疾風は吹いて過ぎた 棘ある曠野は泣いた、
枯れ木は、一つ、つらく立ち、
漂泊の私を、見送った、
 
 やがてNは姿を消す。Eの予感は当たった。酒に溺れ、落ちぶれた。数十年を経て、最後は身心とも病んだと手紙がきた。多田は自分の無力を嘆く。回復を祈ると返信したのみ。
 彼のために何かできなかったろうか。生きているなら、流暢なフランス語で詩を聞かせてもらい、共に「青春の矜持」を思い出したい、と願う。

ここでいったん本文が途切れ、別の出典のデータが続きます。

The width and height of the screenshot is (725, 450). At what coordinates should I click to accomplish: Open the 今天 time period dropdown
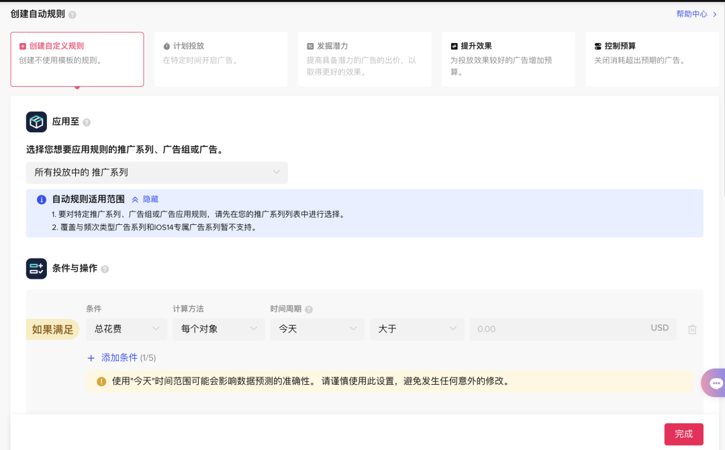coord(317,329)
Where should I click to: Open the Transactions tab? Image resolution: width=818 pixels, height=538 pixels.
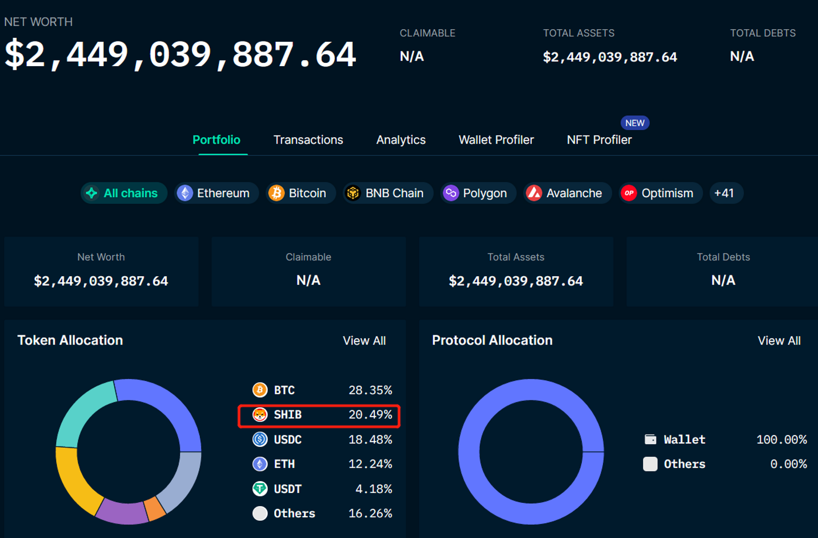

 先に逝った友たち、従兄弟、学問の師、能楽の師……、多田の残夢の数々である。
萩原朔美
『劇的な人生こそ真実 私が逢った昭和の異才たち』 新潮社 1400円+税
 1946年生まれ、多摩美大教授。劇団「天井桟敷」の演出家、元『ビックリハウス』編集長。母は『蕁麻の家』の葉子、祖父・朔太郎。彼が出会った異才たちとは……。

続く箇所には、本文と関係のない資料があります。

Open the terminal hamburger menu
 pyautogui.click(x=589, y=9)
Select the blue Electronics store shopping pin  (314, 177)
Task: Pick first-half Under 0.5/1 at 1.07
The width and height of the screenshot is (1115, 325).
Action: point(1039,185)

 目次から。沼正三のプロペラ航空機 パルコを作った増田通二の更地 コルセットをした土方巽 森茉莉流ベッドに転がるテレビ 寺山修司はなぜ演出家を別格視したのか 母萩原葉子再婚話 東野研究室のドラムセット
「興味深い出来事に山ほど遭遇した。出会った人に魅了され、引きずられた体験があったから、エピソードにはみんな額縁が付いてしまった」
「事の重要さは常に後から気が付く。早く目覚めていれば、訊いてみたいことが沢山あった。知っておくべきことは限りなくあった」
 皆、旅立った人たちだが、「ホンモノの才人たち」が本書で蘇える。
津村節子
『遍路みち』 講談社 1600円+税
 カバーのバラの絵が美しい。
 吉村昭の死から3年、思い出と残った者の悲しみが切々と伝わる。自身にも病がある
 死から3ヵ月後、公私の雑務をこなしながら四国遍路のツアー(4日で29ヵ所)に参加する。彼女の悔いは、満足に介護しなかったこと。多くの仕事を抱えていた。死後見た夫の日記には、「眼を覚ますと、いない」と3日つづいて書いてあった。眠るのを見とどけては家に帰っていた。「長い長い夜何を考えていたのだろう。なぜ自分は、泊り込まなかったのだろう」。
「眼を覚ますと、いない」
 彼女の胸に突き立っていることばだ。
 夫の夢を見た。彼女も娘も孫まで、夫の姿を見た、会った、と言う。
 気の迷いであることはわかっている。
 遺言は一周忌に納骨せよ、だった。納骨を前に、その骨を「しゃり、しゃりと音をたてて噛んだ」。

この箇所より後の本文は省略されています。